The performance of the PID approach with and without feedback measurement noise is evaluated in Figure 9c,d. As expected, due to the multi-variable nature of the delignification process and the poor robustness against noise, the PID controllers are not adequate for controlling the end-point Kappa number. The output measurement noise results in fluctuations in the manipulated variable that are not achievable due to the rate of change limitations. They also violate the upper limit of the heat exchanger temperature. However, the Kappa number response for PID without noise shows superior performance compared with the current industrial control. It is important to note here that in reality, measured outputs include measurement noises. Hence, implementing a digester Kappa number control based only on the PID scheme requires appropriate filtering of the feedback signal. As summarized in

Table 1. Average output error for all the cases.

	FFMPC	NFFMPC	PID (without Noise)	PID (with Noise)	Manual Control
Kappa number	0.1271	0.3804	0.9781	1.0229	6.1899

, in terms of the average output error, the performance of FFMPC was superior to other alternatives.
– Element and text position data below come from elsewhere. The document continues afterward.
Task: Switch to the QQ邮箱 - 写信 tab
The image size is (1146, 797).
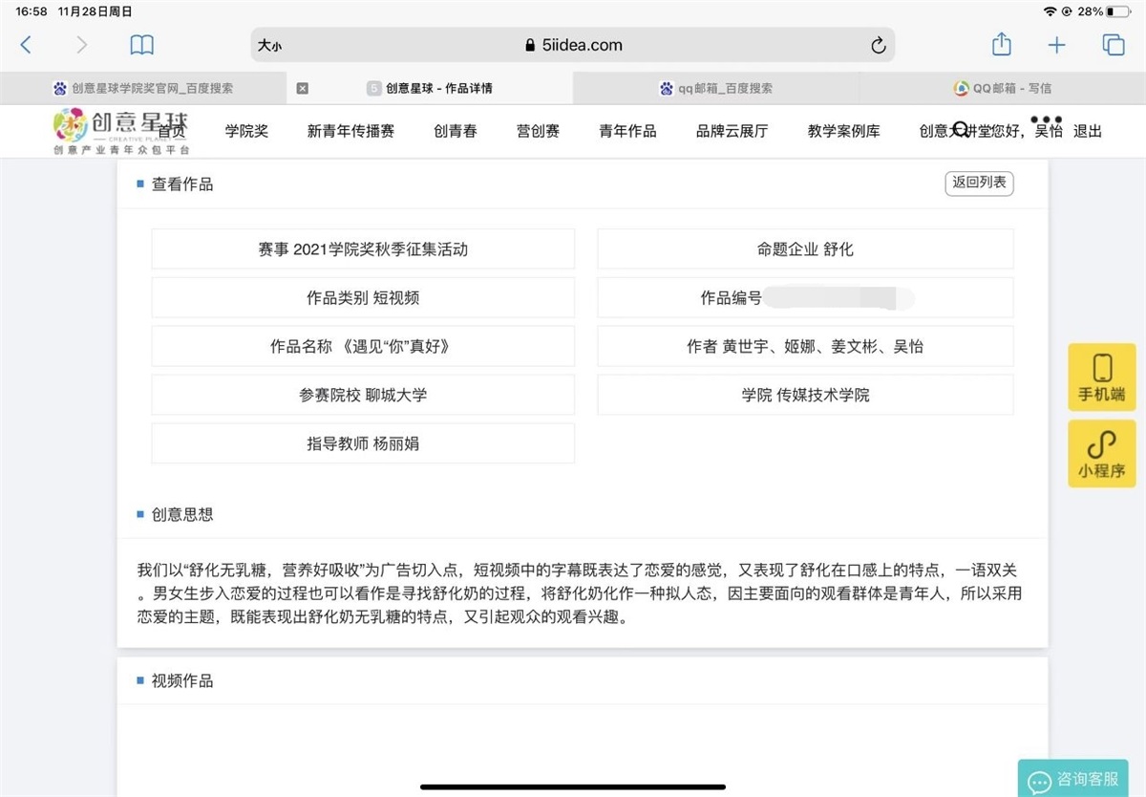Action: point(1003,88)
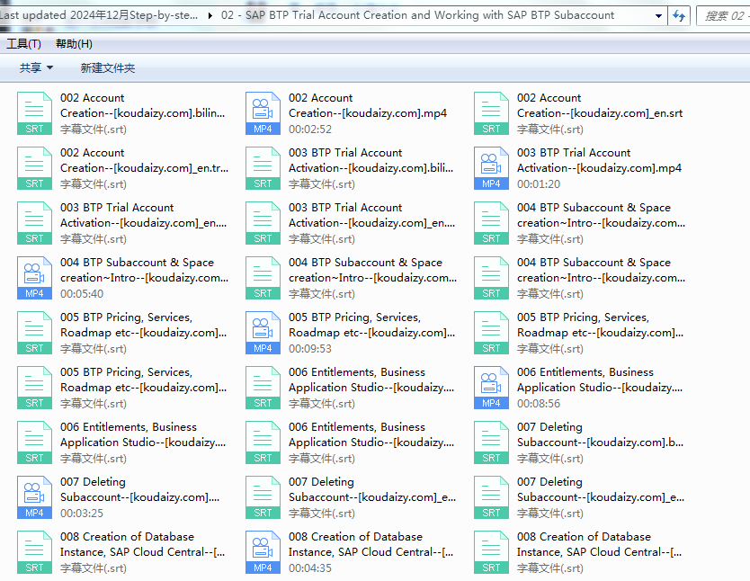Open the 005 BTP Pricing video lasting 00:09:53
This screenshot has height=581, width=750.
[x=263, y=333]
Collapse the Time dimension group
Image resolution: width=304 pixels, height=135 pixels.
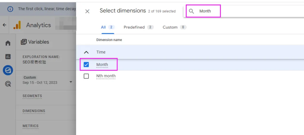(x=86, y=52)
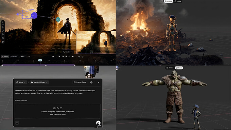Select the running character figure tool

coord(3,27)
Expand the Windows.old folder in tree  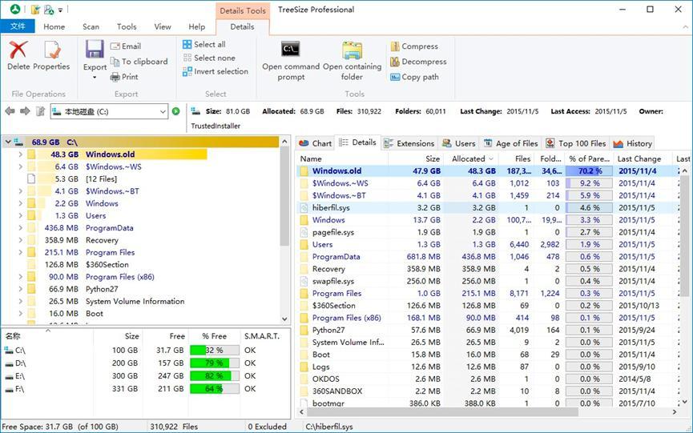point(20,154)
Based on these results, both FFMPC and NFFMPC structures provide improved tracking performance when compared to the current industrial control of a pulp digester, despite the addition of normally distributed white noise to the controlled output. The FFMPC performed better than the NFFMPC by utilizing additional information about the properties of the incoming wood chips. This approach could be even more useful for pulp digesters that need to swing between hard and soft woods alternatively. The average value of the MPC output error was equal to 0.1271 Kappa number, that is, much smaller than the current industrial control scheme (6.1899 Kappa number).

In reality, the set point for blow-line Kappa number usually stayed at a constant value. However, to evaluate the performance of the controllers, a step change in the Kappa number set point was also simulated. As shown in Figure 10, a step change in Kappa number set point was introduced at 28 h. All the controllers were able to follow the set point change acceptably without unusual overshoots.

7. Conclusions

A FFMPC approach for Kappa number control of a continuous pulp digester was investigated in this paper. The distinguishing feature of this approach was the use of online lignin measurement as a feedforward signal. Here, the lignin content of the wood chips at the digester inlet was measured online using near infrared spectroscopy. To achieve the aforementioned objective, a dynamic modeling library of a continuous pulp digester was developed in OpenModelica and validated against actual plant measurements. Both the steady state and dynamic response of the developed model were analyzed in detail. To develop the MPC, a state-space model from the validated dynamic model was identified using the subspace identification technique. To evaluate the controller performance, three different control approaches, i.e., FFMPC, NFFMPC and decentralized PID were investigated and compared against the current industrial control approach. Overall, the FFMPC approach provided a smoother response without major oscillations despite the presence of high-frequency output noise. Moreover, the FFMPC approach provided superior tracking performance with smaller average output error when compared with current industrial control and other control approaches. The modeling library developed in this work was sufficiently generic to accommodate modeling of different commercial digesters. This opens up the opportunities for pulp mills to implement MPC for problematic pulp digester control.